Chris, Stephanie’s Mom, checked out Les Pages Jaunes, and found a place in Cannes called The English Bookshop. Sounded promising. So one morning while Stephanie had an appointment, Chris and I went looking for a copy of 1491, I book that had recently caught my attention.
They didn’t have it—the shop was smallish, and what non-fiction they did have was confined to celebrity biographies and WWII histories (they clearly know their audience). There was a long wall of popular fiction that I didn’t have much interest in, but I did see a bookshelf of Francophile titles, and immediately Peter Mayle’s books caught my eye. I’d read A Year in Provence prior to my last trip to France and found it enjoyable. It was first published in 1989, and since then Mayle has written many more books, most drawing on his experiences in France.
He’d written two more books specifically on Provence, a trilogy of sorts, so I picked up the second, Toujours Provence, which I thought would at least tide me over until I could place an order on Amazon.fr.
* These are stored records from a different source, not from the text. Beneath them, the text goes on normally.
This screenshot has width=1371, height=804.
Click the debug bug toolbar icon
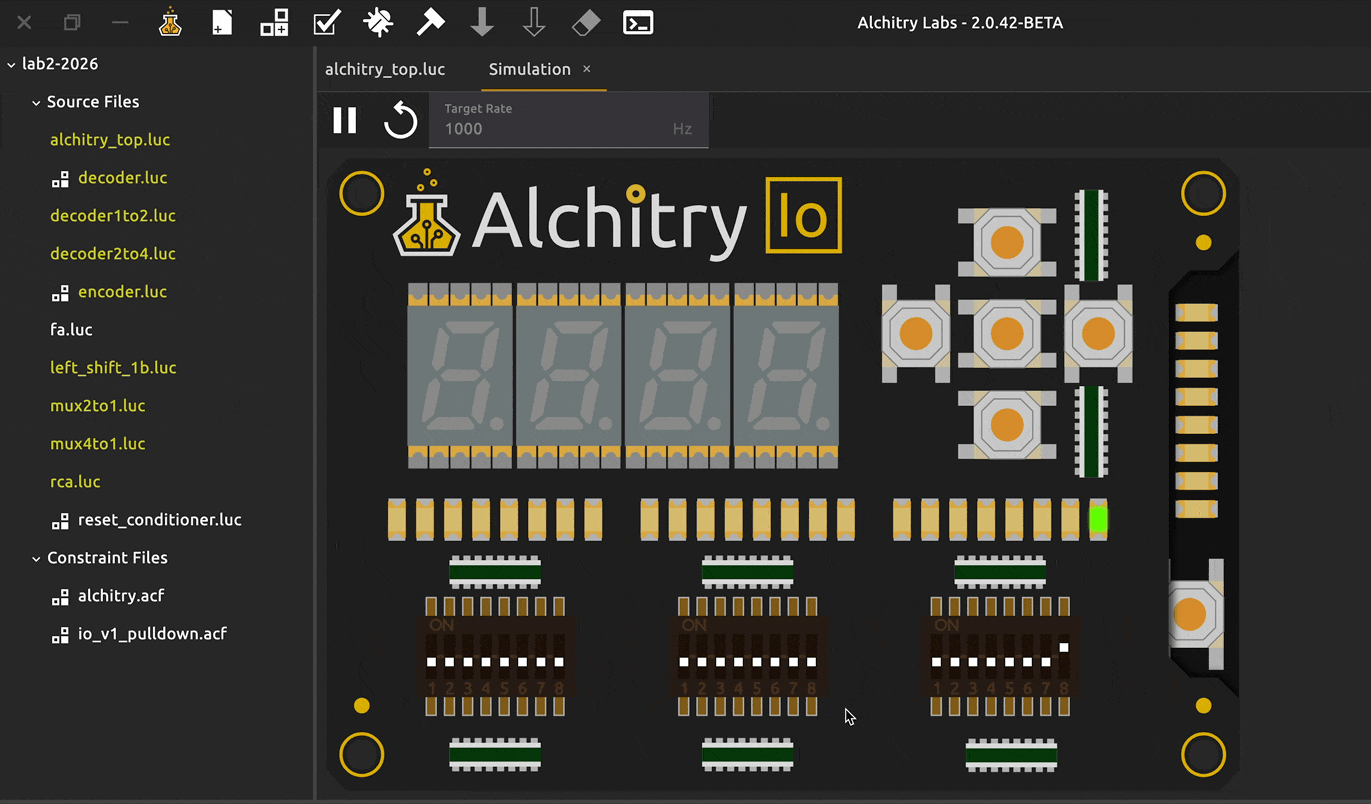pyautogui.click(x=378, y=22)
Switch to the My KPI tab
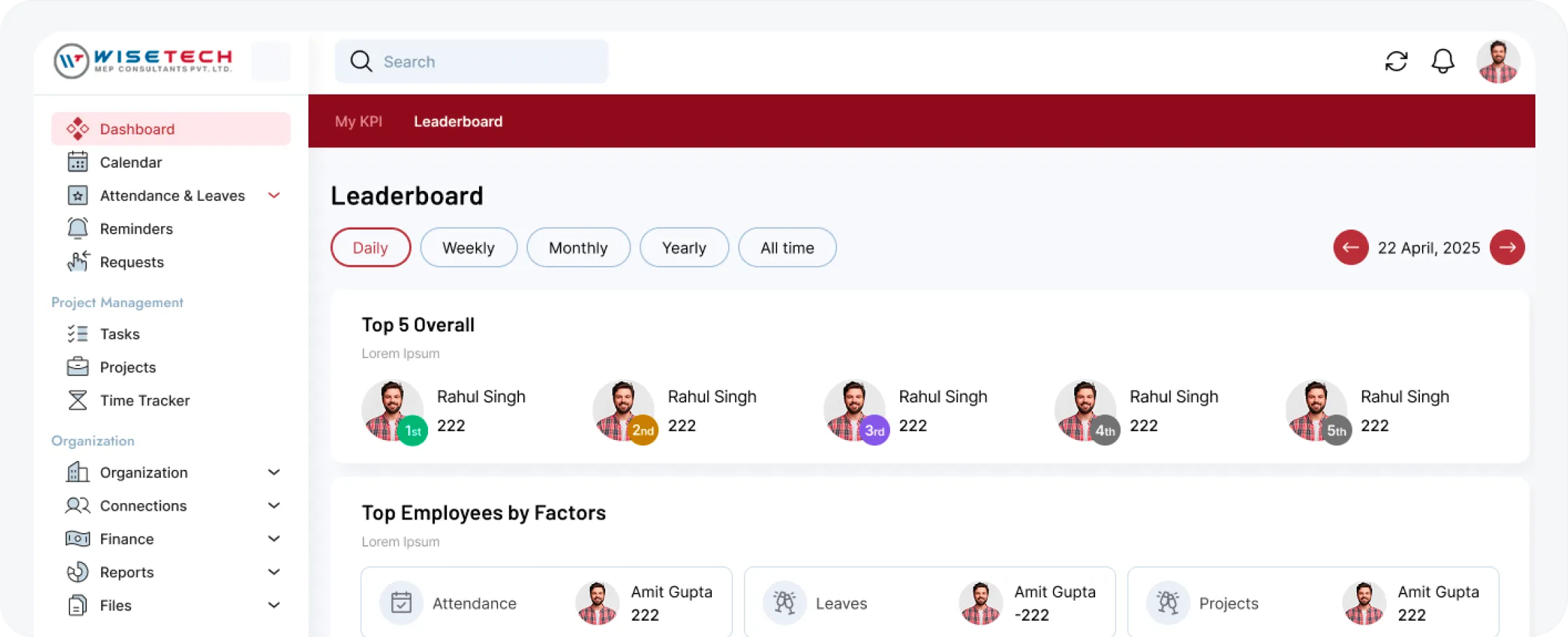The width and height of the screenshot is (1568, 637). (359, 122)
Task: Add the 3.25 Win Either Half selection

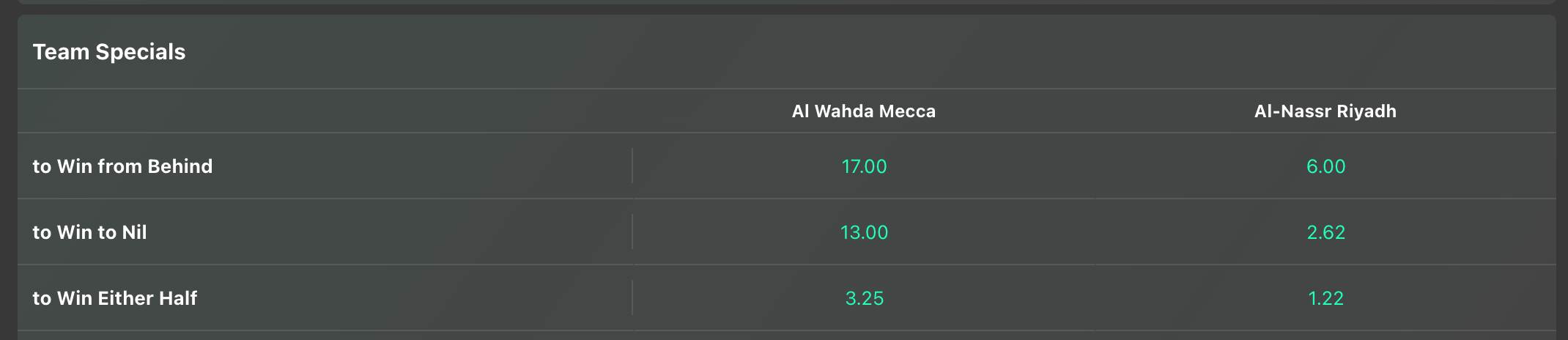Action: coord(864,298)
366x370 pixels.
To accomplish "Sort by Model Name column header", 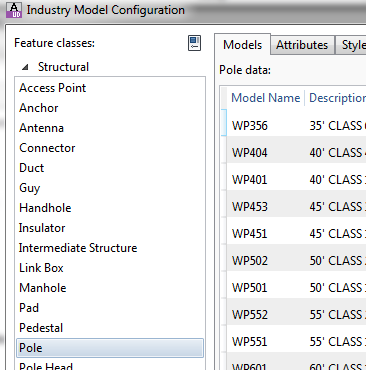I will [x=266, y=98].
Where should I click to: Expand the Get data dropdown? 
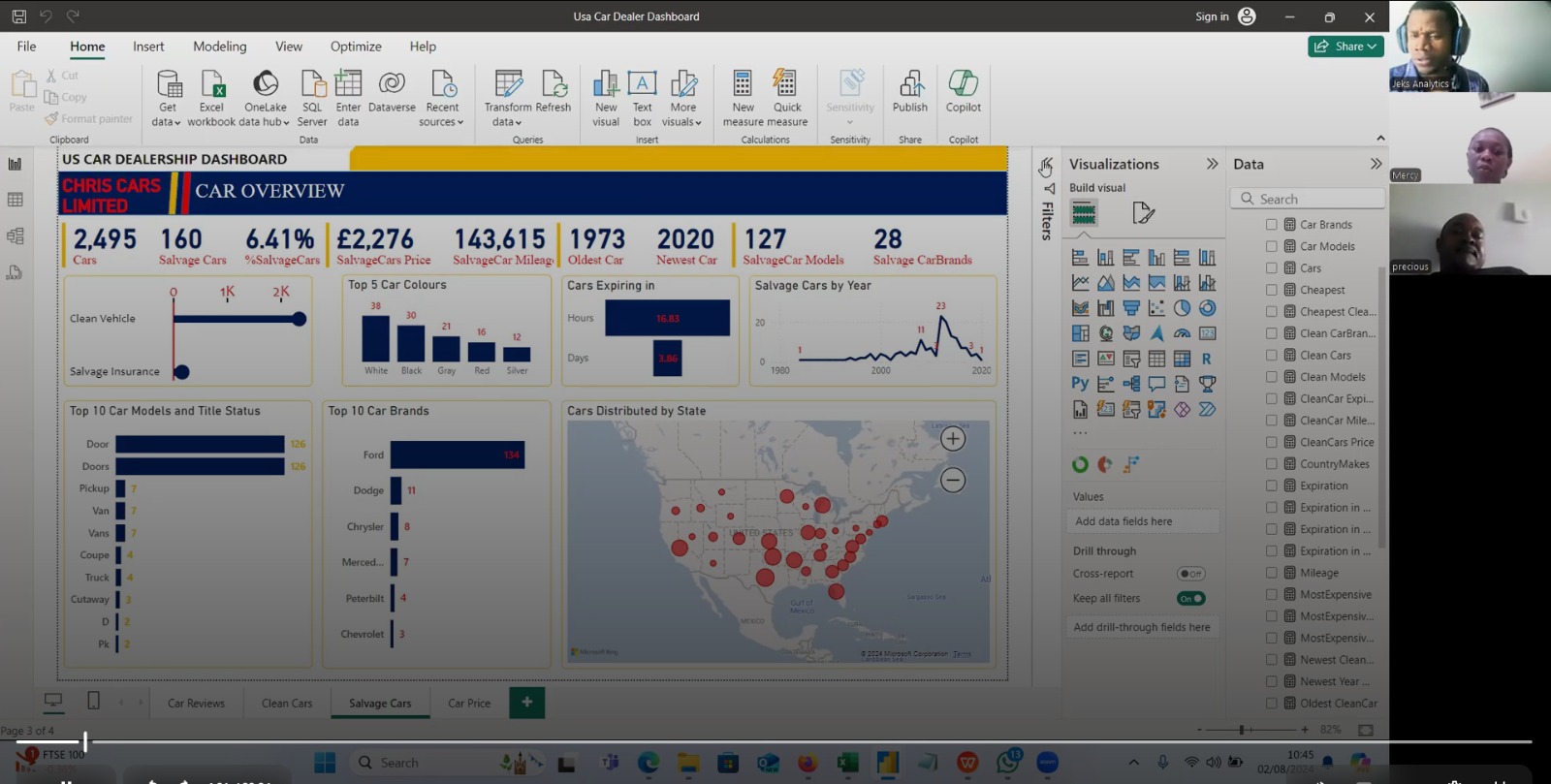[167, 122]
Le Cannet and the surrounding environs are more Côte d’Azur than Provence, but the Provençal culture permeates the entire south of France, so it seemed like an appropriate selection.
The chapters are less thematically related than A Year in Provence, each more or less a characteristic glimpse into Mayle’s experience living there. One particularly funny chapter, The English Écrevisse, described some of the interactions he had with various “fans” after his first book was published. So you can only imagine my surprise when I started reading the following:
The voice on the other end of the phone could have come all the way from Sydney, cheerful and twangy. ‘G’day. Wally Storer here, from the English Bookshop in Cannes; plenty of Poms down here and your book’s going nicely. How about coming along to sign a few copies one day during the Film Festival?’
How crazy is that, to unexpectedly find myself reading about the bookstore in the book I bought in that very bookstore!
More than 20 years later, according to the card I got with the book, it appears that Wally Storer is still running the English Bookshop. Sadly he was out the day we stopped by—the man in the shop said he was filling in for a friend.